BY Chris Balaschak in Reviews | 14 NOV 05
Featured in
Issue 95

Dike Blair

C
BY Chris Balaschak in Reviews | 14 NOV 05

Dan Graham’s 1967 magazine article ‘Homes for America’ mapped out a domestic reality increasingly defined by corporate entities, while also predicting future dwellings further managed by multinational bodies. Graham espoused a dom-esticity prefabricated to suit your desires, a new age when residential spaces could be delimited in a series of ‘permutational possibilities’. Choose your exterior and interior colours, your façade, your ‘model’ of choice (The Serenade, The Ballet, among others), and you arrived at a perfectly suited, though hardly unique, home. Lacking anything like Graham’s appropriated industry-speak (or the pre-Power Point aesthetic of his related slide show), Dike Blair’s most recent exhibition was strictly interested in the surfaces of the corporate domestic. Blair gets to his subject through a balance of emotive referents. Where Graham named systematic plans, Blair resorts to materiality, employing objects and images that invoke the preordained, synthetic aspects of banal residences.

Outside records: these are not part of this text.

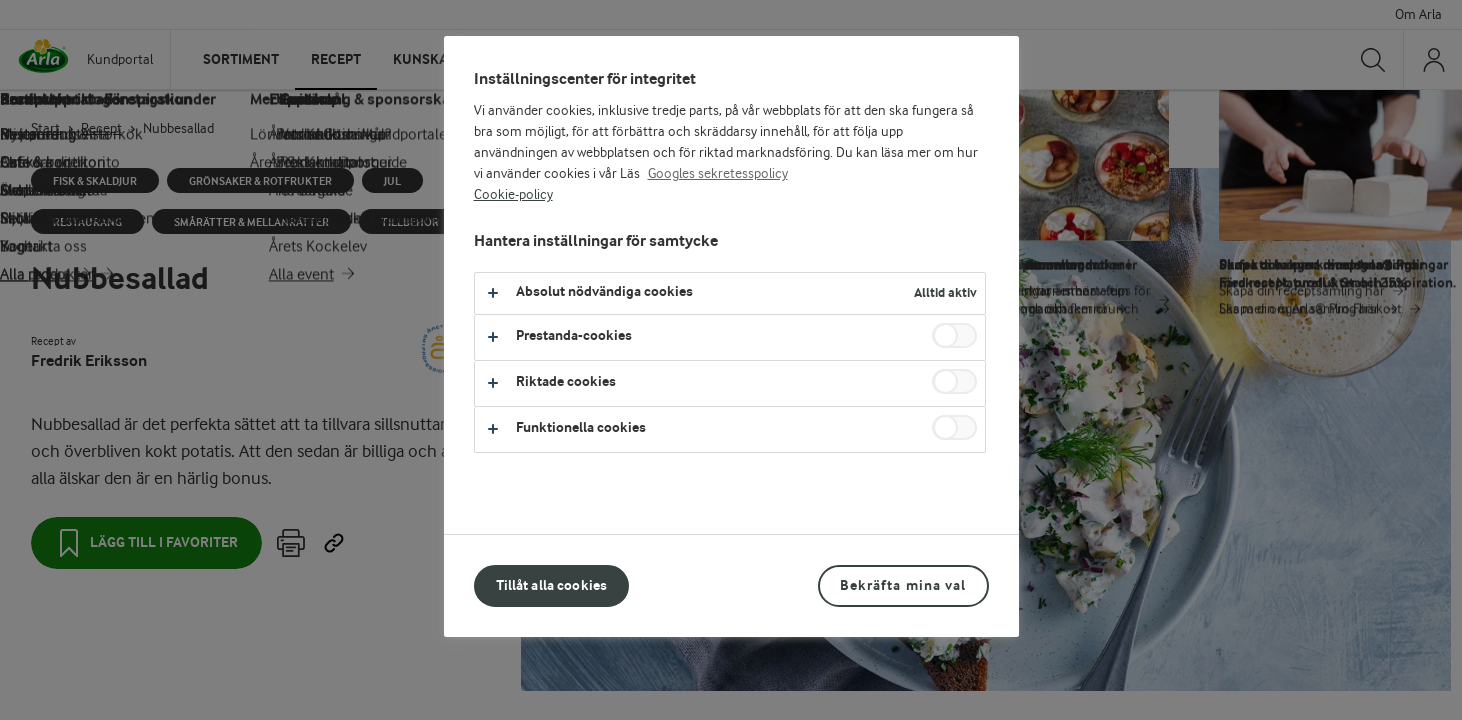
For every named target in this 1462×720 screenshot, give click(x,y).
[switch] (954, 335)
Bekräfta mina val (903, 585)
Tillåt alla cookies (552, 585)
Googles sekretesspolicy (718, 174)
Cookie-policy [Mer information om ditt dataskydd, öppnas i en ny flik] (513, 195)
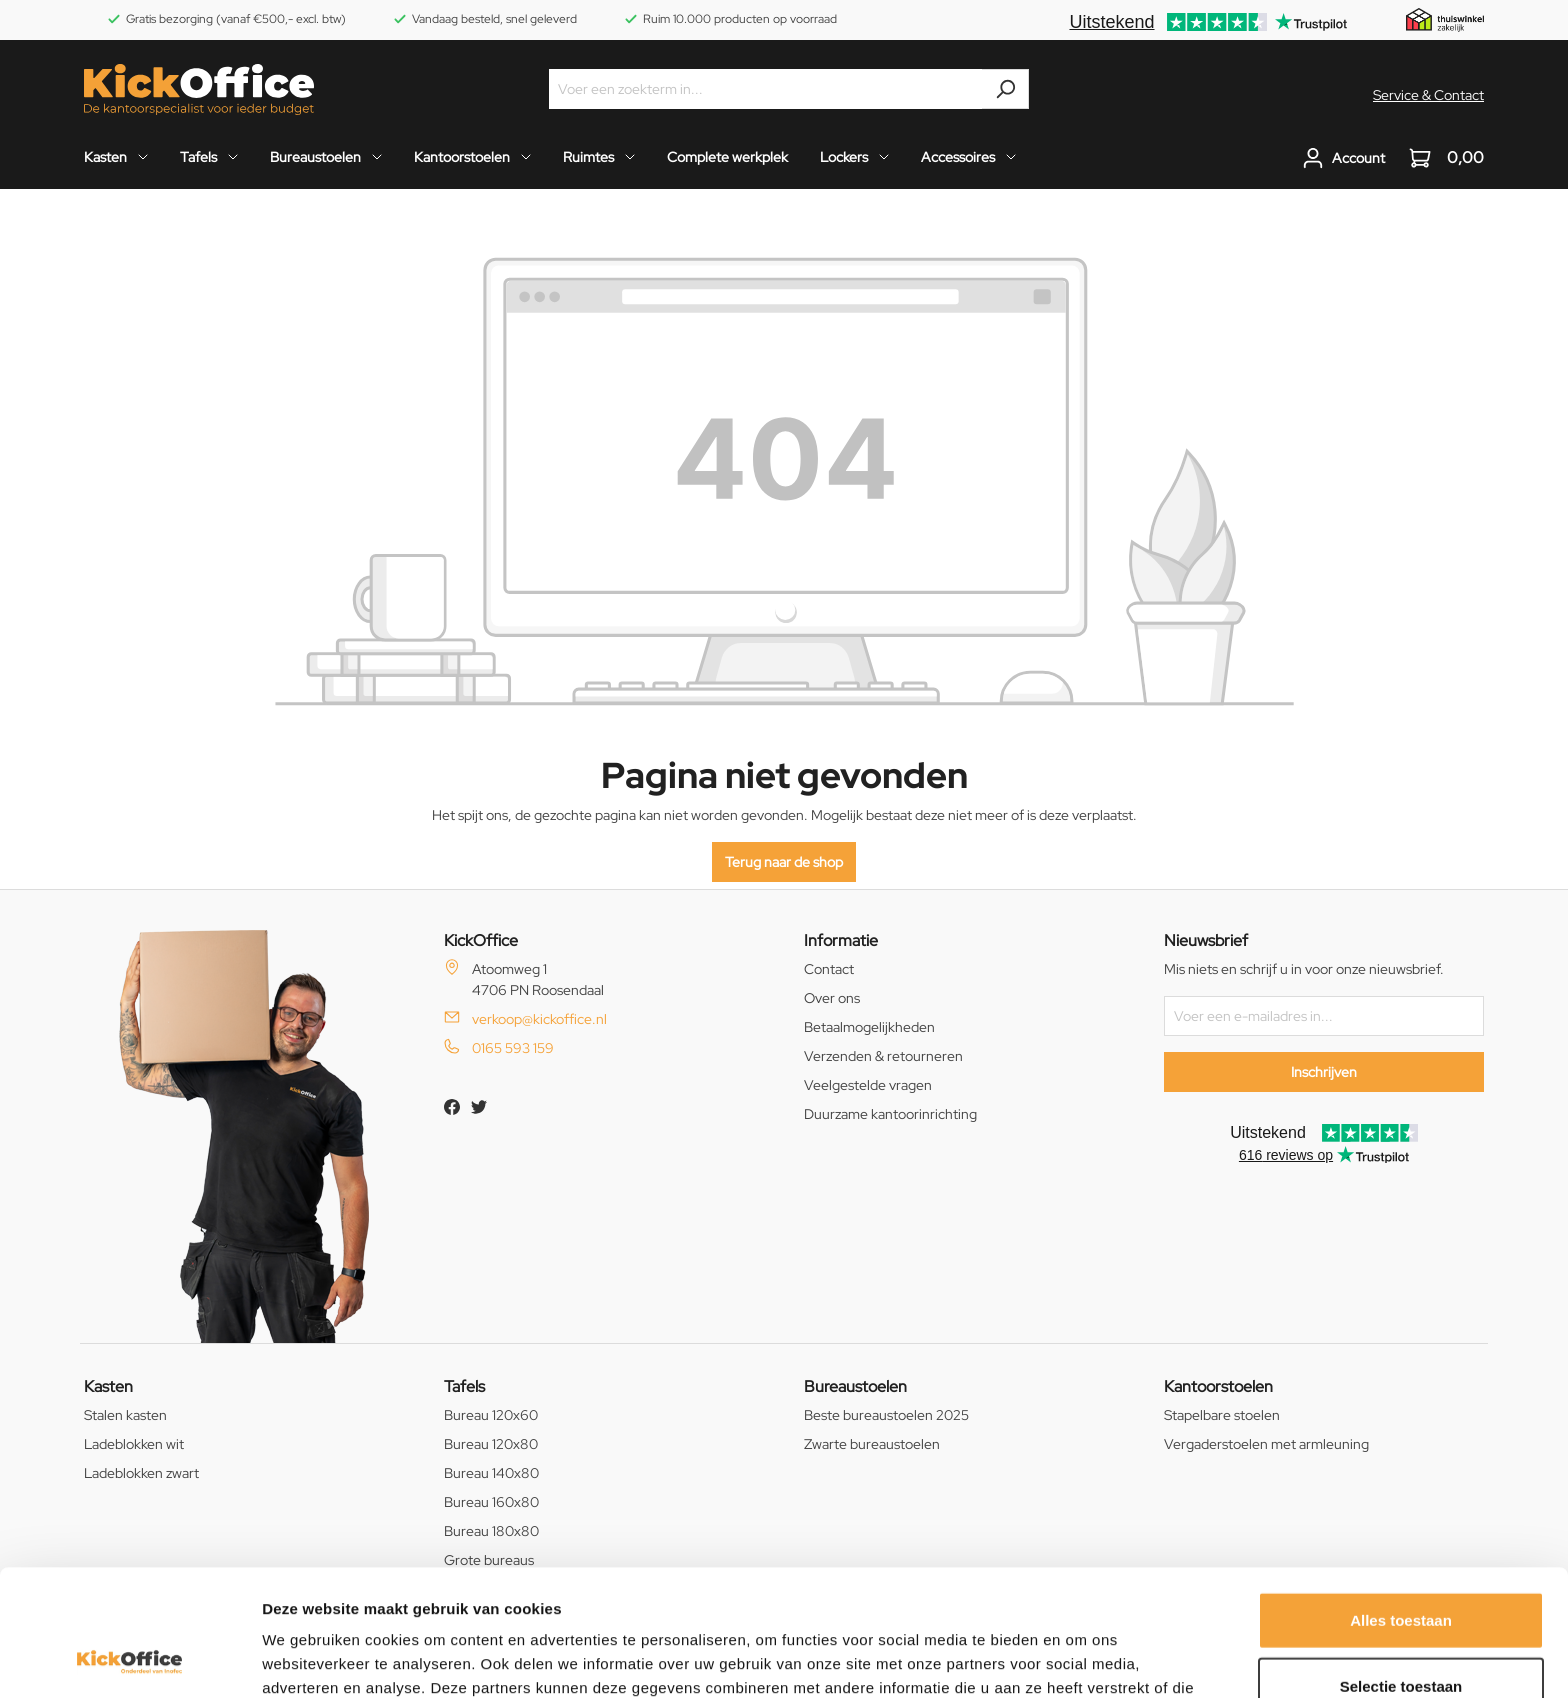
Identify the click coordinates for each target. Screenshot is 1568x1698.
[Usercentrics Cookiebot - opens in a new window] (129, 1659)
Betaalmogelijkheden (869, 1027)
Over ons (832, 998)
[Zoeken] (1005, 89)
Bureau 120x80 (491, 1444)
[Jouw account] (1343, 158)
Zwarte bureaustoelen (872, 1444)
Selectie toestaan (1401, 1567)
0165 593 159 (513, 1048)
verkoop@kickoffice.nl (539, 1019)
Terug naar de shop (784, 862)
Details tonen (1080, 1658)
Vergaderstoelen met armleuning (1266, 1444)
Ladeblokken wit (134, 1444)
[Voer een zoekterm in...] (766, 89)
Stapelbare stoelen (1222, 1415)
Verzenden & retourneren (883, 1056)
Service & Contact (1428, 95)
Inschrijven (1324, 1072)
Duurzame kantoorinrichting (890, 1114)
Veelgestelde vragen (868, 1085)
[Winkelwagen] (1440, 158)
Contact (829, 969)
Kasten (108, 1386)
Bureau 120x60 (491, 1415)
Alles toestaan (1401, 1501)
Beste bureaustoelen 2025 (886, 1415)
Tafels (464, 1386)
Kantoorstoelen (1218, 1386)
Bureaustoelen (855, 1386)
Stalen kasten (125, 1415)
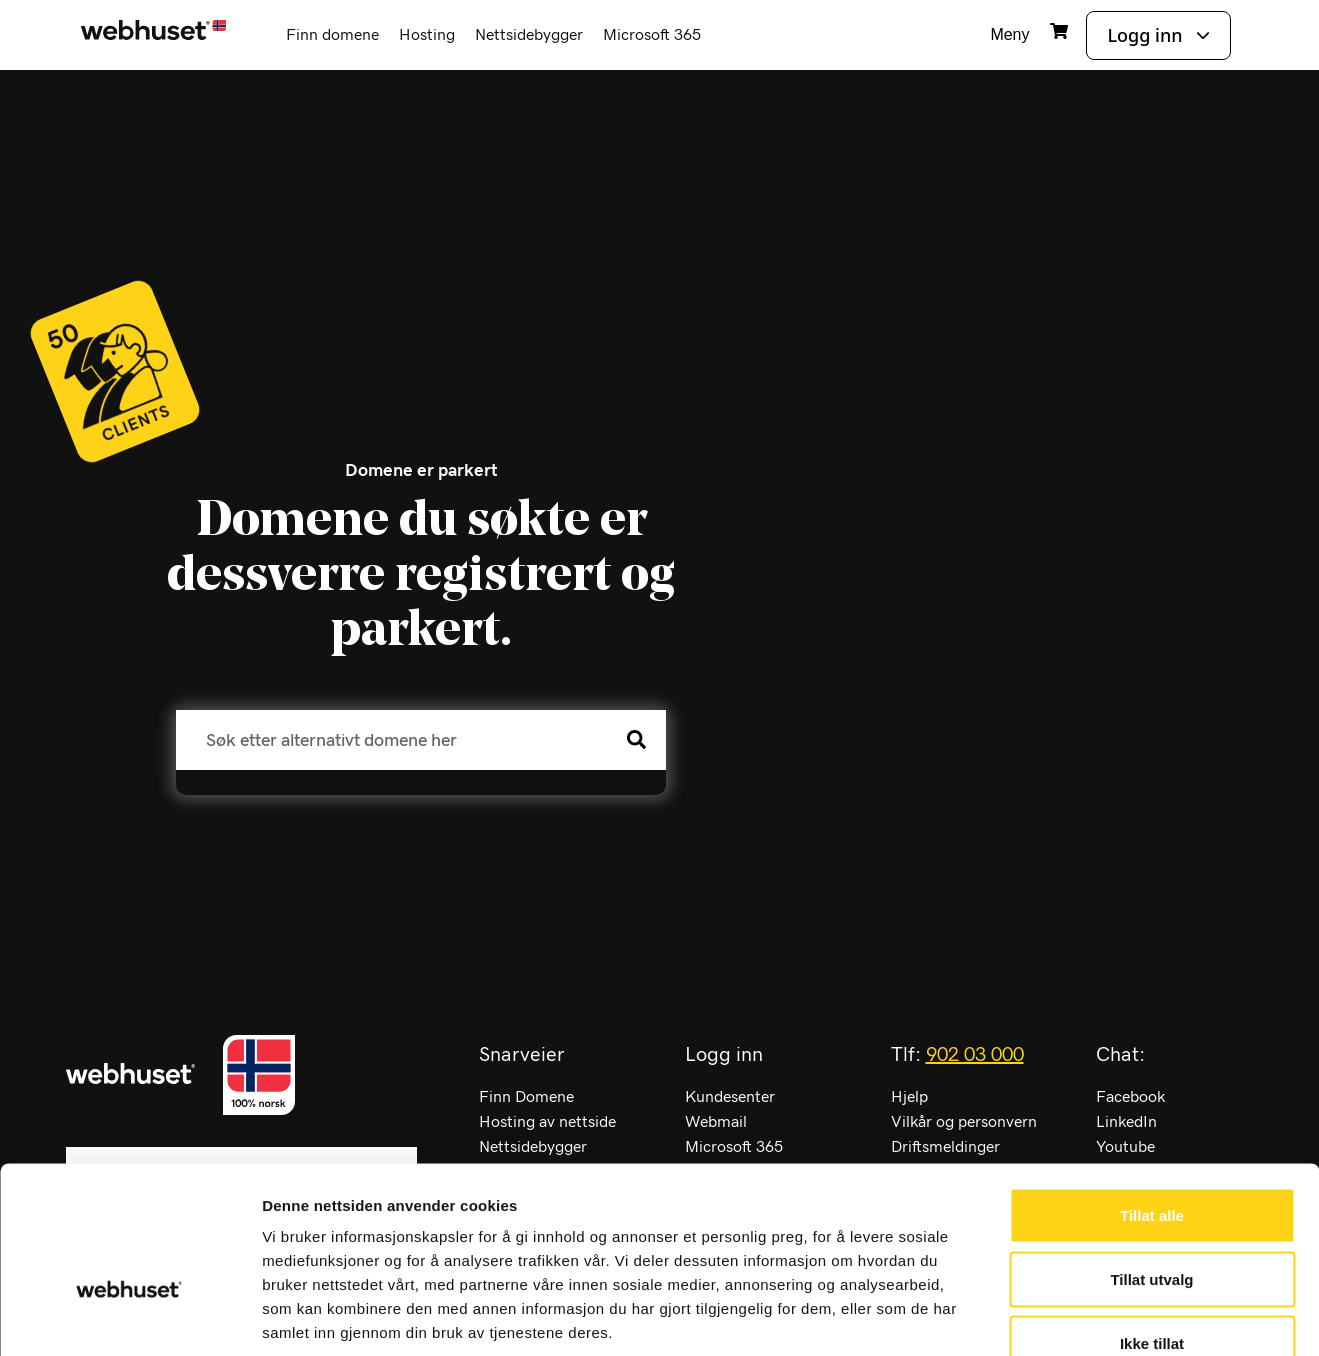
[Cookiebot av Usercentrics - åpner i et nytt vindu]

Four paintings (all Untitled, 2005) of a sliding glass door, depicting a view from an interior looking onto a blank exterior, and four paintings of flowers – two of poppies, two of hydrangeas – were hung casually on either side of Blair’s distinctive sculpture (to want to, 2005), a work that illuminates Blair’s indexical knowledge of industrially manufactured trimmings for contemporary corporate and domestic interiors. This compound object sprawled from a long, low-hung light-box out onto the floor via two rows of square green and pink carpet samples. Each of these fields ended in a short, square plinth concealing a fluorescent light. A rubber mat (a carpet runner) unfurled outward from the plinth to the left and folded back onto itself after a few feet, its underside revealing a written code – ‘4 29 04’ – like a mysterious date of birth. The light-box hid artificial light behind grey, blank rectangles, an inertness offset by the exclamatory photographic punctuation marks at either end of the object: tulips, photographed at day and night respectively. With its barren feeling of fluorescence illuminating mass-fabricated flooring, the sculpture is suggestive of bland, quotidian interiors. The title reads as a phrase of motivational speaking, perhaps the slogan of a brand whose signage will fill that blank commercial box of light.

The sterility of Blair's sculpture is calming, as if you have been transported to a place of central air-conditioned realities reverberating with water-cooler murmurs. A mysterious space is created between the object on the floor and the images on the wall. Engaging these related elements is the appeal of Blair’s art; they always work together but never wholly make sense, and this seems part of the artist’s abstract strategy (literally an abstract, offering a primer on possible vernacular experiences). Blair’s gouaches were painted from snapshots taken by the artist at his home in upstate New York. Paired images of a sliding glass door each captured the upper left corner of a windowpane, a wedge of the out-of-doors darkened by night and an interior thrown into deep shadow. Opposite these hung two quite similar images, although this time the exterior disappeared behind glass made opaque and reflective by a richly lit, white interior. These gouaches (pictures of picture windows) suggest a sense of binary perception, a perhaps misleading feeling of enclosure. Even Blair’s near Photorealistic renderings of poppies and hydrangeas impart aspects of the domestic that cannot escape, nor survive without, containment.

Blair is interested in the binding elements of an enclosure (specifically that of domestic space). Seeking accurate affect rather than special effect, the artist approaches his subjects with discreteness. Maintaining control of a work scattering outward, the artist’s sculpture becomes its own container, delivering a sense for the interior that leaves the viewer on the outside. It’s just as well that Blair’s scenes through a glass window never truly invite us inward; there is something else in there already, the ghost of inhabitation itself. This melancholic mood, of home-as-haunt as much as cold, ex-urban boredom, is the strongest impression imparted by this recent work. With his seemingly incidental combinations translating particular stimulations and sensations, Blair allows the modestly forgettable elements of our domestic being to engage with the codes of residential entrapment.